Closed sierra-moxon closed 1 year ago
@sstemann - @cbizon said you might have PKs that came up that might display this error state from the standup call this week?
Specifically @sstemann - I think that the PK that was leading to the "white page" UI should be one that has this problem in it (somewhere)
Hi folks, it's odd that this is not already being trapped as an error sincere there is already some code for this:
if not attribute['value']:
self.report(
code="error.knowledge_graph.edge.attribute.value.empty",
identifier=edge_id
)
however, if I read the issue description correctly here, even though a JSON null is probably already caught by this code (i.e. as a None
value), there is also seems to be the possibility of strings being returned that say "None" or "N/A" or even "null". I can add this in.
Actually, I'm not even sure that strings with those values - "None" or "N/A" or even "null" - would get past the TRAPI schema validation gauntlet (before hitting the Biolink Model validation step) but all the same, I'll test for them.
Reopening this issue to review "N/A" inclusion (cc: @CaseyTa, @sierra-moxon)
@sierra-moxon, @RichardBruskiewich recently implemented the requested changes in the reasoner validator, but this is now throwing some possibly false-positive errors for COHD's edges. COHD uses a 2-level AnalysisResult structure for representing some of its attributes.
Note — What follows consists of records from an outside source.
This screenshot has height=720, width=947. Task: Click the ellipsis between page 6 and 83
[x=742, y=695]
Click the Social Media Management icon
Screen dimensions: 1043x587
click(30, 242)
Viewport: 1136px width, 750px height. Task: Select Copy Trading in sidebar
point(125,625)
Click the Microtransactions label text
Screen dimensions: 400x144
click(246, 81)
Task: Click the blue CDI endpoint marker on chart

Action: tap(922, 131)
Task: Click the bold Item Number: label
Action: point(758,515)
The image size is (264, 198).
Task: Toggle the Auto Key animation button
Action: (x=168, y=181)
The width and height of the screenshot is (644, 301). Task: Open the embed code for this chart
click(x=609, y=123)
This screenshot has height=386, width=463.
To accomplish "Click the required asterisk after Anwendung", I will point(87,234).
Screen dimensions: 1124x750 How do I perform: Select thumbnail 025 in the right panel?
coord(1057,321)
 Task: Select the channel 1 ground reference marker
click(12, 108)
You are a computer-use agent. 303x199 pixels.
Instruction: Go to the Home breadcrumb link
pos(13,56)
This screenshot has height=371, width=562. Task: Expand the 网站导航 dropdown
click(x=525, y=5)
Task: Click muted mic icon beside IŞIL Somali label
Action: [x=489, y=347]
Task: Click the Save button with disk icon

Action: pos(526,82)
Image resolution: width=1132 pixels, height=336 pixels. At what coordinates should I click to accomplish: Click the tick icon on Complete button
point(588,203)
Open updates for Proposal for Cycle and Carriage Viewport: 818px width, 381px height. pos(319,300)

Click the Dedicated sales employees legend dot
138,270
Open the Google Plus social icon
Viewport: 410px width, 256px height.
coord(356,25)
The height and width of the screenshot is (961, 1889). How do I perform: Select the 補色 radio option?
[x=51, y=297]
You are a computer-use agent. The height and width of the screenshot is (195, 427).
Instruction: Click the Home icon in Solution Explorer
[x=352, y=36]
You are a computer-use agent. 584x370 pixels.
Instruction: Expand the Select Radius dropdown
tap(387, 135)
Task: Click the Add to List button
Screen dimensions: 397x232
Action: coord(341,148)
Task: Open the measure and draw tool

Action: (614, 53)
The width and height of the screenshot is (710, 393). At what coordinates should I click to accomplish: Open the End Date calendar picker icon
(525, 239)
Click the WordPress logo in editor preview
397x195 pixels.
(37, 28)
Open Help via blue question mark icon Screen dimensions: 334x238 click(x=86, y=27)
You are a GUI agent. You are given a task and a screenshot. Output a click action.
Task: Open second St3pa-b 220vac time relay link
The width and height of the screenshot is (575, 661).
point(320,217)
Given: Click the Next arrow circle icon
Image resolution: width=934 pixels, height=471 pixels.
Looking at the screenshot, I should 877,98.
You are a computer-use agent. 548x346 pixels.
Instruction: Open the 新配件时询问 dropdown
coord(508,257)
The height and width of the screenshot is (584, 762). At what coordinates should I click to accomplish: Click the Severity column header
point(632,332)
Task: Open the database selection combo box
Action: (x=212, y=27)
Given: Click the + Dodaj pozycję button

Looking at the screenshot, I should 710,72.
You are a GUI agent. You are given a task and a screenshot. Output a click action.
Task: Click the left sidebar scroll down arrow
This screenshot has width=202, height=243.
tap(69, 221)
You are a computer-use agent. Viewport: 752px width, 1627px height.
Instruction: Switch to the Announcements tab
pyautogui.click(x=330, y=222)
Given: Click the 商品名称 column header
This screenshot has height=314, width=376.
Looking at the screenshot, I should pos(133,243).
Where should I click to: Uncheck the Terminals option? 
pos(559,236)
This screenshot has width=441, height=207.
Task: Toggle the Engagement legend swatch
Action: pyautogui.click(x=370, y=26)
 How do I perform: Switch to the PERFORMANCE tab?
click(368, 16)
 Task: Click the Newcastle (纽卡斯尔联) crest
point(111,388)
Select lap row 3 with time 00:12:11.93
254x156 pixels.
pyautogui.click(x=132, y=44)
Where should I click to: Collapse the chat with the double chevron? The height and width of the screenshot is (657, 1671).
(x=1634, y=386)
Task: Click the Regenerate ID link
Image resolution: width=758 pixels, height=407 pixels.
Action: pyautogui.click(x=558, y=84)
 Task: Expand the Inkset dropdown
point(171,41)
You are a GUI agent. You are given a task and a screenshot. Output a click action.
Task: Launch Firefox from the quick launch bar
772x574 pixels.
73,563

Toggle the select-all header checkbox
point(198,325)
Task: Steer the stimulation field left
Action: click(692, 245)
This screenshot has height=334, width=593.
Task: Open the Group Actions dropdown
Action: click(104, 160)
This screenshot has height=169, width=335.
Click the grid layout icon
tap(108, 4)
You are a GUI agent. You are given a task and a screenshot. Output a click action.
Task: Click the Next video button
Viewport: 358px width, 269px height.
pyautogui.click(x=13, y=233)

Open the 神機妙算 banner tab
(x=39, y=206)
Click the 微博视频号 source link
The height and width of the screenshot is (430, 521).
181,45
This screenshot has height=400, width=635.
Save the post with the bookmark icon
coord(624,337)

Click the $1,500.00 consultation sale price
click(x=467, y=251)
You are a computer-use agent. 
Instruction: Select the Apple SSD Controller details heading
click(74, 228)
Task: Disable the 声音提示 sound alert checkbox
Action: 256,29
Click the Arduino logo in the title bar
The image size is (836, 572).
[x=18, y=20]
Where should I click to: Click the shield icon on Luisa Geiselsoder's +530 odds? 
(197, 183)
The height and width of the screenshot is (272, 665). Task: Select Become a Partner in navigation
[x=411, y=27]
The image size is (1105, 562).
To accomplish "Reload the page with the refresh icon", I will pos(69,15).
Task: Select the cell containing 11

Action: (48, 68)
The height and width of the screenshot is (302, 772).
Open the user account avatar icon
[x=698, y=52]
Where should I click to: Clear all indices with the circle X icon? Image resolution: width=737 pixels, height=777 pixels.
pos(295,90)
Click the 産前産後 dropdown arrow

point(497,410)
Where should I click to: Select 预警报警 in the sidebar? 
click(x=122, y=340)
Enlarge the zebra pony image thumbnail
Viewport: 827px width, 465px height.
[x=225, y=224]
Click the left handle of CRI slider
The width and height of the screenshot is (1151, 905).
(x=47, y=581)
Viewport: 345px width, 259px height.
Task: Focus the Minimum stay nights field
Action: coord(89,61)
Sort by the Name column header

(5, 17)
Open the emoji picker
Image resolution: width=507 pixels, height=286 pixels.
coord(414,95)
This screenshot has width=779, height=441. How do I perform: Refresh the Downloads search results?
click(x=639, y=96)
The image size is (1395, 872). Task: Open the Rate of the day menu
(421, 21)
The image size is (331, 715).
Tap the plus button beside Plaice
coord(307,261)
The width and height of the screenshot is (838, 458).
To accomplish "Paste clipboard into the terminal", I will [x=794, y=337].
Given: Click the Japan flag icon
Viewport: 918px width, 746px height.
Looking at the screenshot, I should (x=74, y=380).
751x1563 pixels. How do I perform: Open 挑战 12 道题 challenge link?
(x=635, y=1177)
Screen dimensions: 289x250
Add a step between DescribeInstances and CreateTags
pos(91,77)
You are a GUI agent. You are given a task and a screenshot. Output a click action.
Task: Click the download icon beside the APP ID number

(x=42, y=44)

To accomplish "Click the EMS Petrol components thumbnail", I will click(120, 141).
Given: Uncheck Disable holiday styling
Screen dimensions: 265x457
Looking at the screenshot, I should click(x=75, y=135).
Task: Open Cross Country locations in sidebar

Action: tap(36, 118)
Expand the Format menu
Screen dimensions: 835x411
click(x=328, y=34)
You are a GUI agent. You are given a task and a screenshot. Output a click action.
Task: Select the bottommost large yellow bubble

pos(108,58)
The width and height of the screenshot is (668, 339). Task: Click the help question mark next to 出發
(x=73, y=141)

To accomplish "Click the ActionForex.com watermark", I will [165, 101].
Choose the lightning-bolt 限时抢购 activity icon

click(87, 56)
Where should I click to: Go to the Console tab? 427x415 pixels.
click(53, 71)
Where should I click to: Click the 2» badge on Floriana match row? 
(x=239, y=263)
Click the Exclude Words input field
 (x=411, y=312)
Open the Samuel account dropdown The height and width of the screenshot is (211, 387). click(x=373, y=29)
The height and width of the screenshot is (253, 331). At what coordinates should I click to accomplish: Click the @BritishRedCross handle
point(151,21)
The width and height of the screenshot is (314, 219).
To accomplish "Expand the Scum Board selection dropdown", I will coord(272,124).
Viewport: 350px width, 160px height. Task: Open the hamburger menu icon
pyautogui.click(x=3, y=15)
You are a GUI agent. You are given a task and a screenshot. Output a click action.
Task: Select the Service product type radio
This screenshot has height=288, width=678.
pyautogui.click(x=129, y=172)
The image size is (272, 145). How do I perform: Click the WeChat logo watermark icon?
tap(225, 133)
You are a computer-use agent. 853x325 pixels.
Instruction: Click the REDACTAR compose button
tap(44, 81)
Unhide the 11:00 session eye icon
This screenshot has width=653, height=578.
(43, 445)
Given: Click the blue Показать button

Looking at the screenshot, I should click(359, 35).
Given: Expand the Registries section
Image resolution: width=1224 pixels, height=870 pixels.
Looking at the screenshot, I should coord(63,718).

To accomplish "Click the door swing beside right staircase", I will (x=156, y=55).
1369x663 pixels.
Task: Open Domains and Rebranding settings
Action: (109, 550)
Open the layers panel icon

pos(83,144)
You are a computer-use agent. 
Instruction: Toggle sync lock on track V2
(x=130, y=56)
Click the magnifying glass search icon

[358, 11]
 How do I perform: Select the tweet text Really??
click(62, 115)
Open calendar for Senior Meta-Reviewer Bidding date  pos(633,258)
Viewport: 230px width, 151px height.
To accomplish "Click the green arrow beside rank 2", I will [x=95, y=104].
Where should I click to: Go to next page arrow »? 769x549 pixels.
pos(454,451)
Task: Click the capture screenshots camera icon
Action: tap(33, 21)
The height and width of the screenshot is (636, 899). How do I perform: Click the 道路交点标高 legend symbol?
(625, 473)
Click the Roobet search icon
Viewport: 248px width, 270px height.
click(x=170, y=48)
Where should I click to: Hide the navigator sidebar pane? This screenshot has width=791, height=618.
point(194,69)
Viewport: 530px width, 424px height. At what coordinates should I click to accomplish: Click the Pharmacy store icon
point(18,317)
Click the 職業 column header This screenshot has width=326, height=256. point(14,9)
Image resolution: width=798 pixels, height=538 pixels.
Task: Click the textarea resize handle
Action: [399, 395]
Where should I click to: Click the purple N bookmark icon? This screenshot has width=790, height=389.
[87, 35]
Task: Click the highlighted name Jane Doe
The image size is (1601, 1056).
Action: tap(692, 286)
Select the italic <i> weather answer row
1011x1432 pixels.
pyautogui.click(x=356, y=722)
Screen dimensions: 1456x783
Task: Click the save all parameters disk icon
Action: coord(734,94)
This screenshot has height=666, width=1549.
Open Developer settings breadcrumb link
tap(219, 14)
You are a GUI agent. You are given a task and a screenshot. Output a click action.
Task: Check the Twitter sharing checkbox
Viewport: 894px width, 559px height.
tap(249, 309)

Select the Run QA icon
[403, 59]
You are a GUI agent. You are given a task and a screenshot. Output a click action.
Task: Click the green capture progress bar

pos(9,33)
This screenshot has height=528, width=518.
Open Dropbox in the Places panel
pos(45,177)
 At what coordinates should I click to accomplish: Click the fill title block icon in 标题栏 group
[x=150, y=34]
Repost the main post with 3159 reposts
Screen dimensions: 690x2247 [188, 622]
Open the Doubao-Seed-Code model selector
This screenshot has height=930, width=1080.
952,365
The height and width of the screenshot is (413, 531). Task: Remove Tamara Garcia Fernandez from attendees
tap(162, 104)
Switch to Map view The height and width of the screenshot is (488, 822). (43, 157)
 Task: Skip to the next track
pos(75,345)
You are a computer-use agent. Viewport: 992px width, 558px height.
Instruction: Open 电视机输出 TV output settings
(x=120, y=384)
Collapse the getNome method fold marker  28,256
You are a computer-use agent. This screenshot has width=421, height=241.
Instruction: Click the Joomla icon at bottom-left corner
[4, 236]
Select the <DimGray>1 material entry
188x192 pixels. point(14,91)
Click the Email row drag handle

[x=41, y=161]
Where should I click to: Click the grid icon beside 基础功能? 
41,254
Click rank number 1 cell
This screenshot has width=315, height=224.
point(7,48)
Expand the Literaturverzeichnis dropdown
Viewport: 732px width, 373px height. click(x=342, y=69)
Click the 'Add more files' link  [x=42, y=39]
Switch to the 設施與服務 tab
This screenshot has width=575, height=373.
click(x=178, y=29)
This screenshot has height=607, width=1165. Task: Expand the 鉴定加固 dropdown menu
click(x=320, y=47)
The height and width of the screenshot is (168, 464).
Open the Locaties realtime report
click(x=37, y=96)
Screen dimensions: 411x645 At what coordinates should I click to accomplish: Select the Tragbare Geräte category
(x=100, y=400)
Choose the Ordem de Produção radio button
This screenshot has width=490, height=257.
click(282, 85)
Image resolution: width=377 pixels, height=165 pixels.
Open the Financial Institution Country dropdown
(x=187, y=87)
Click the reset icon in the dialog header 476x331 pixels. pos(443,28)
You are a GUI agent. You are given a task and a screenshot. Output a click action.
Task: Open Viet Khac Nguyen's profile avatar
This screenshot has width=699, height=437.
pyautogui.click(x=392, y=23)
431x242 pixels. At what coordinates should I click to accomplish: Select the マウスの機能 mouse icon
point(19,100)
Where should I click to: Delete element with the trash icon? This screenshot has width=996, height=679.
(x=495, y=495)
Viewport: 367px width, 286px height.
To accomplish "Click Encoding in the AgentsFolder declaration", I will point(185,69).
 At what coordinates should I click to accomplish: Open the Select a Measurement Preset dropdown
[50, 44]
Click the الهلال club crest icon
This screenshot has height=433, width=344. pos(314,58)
Example:
{
"attribute_type_id": "biolink:has_supporting_study_result",
"value": "N/A",
"value_type_id": "biolink:ChiSquaredAnalysisResult",
"attribute_source": "infores:cohd",
"value_url": "https://github.com/NCATSTranslator/Translator-All/wiki/COHD-KP",
"description": "A study result describing a chi-squared analysis on a single pair of concepts",
"attributes": [
{
"attribute_source": "infores:cohd",
"attribute_type_id": "biolink:unadjusted_p_value",
"attributes": null,
"description": "Chi-square p-value, unadjusted.",
"original_attribute_name": "p-value",
"value": 1e-12,
"value_type_id": "EDAM:data_1669",
"value_url": "http://edamontology.org/data_1669"
},
{
"attribute_source": "infores:cohd",
"attribute_type_id": "biolink:bonferonni_adjusted_p_value",
"attributes": null,
"description": "Chi-square p-value, Bonferonni adjusted by number of pairs of concepts.",
"original_attribute_name": "p-value adjusted",
"value": 1e-12,
"value_type_id": "EDAM:data_1669",
"value_url": "http://edamontology.org/data_1669"
},
{
"attribute_source": "infores:cohd",
"attribute_type_id": "biolink:supporting_data_set",
"attributes": null,
"description": "Dataset ID within COHD",
"original_attribute_name": "dataset_id",
"value": "COHD:dataset_3",
"value_type_id": "EDAM:data_1048",
"value_url": null
}
]
}
In the above example, we see that the top level biolink:ChiSquaredAnalysisResult
attribute doesn't natively have a value, but captures its information with sub-attributes. Since value
is required, I've been getting around this by using the string value of "N/A"
in the top level value
. But now, COHD's edges are getting errors for error.knowledge_graph.edge.attribute.value.empty
.
@sierra-moxon, is there some value that I should be placing into the top level AnalysisResult attributes? Perhaps should we be allowing empty attribute values when the attribute has sub-attributes? Please let me know if you have any other recommendations. Thanks!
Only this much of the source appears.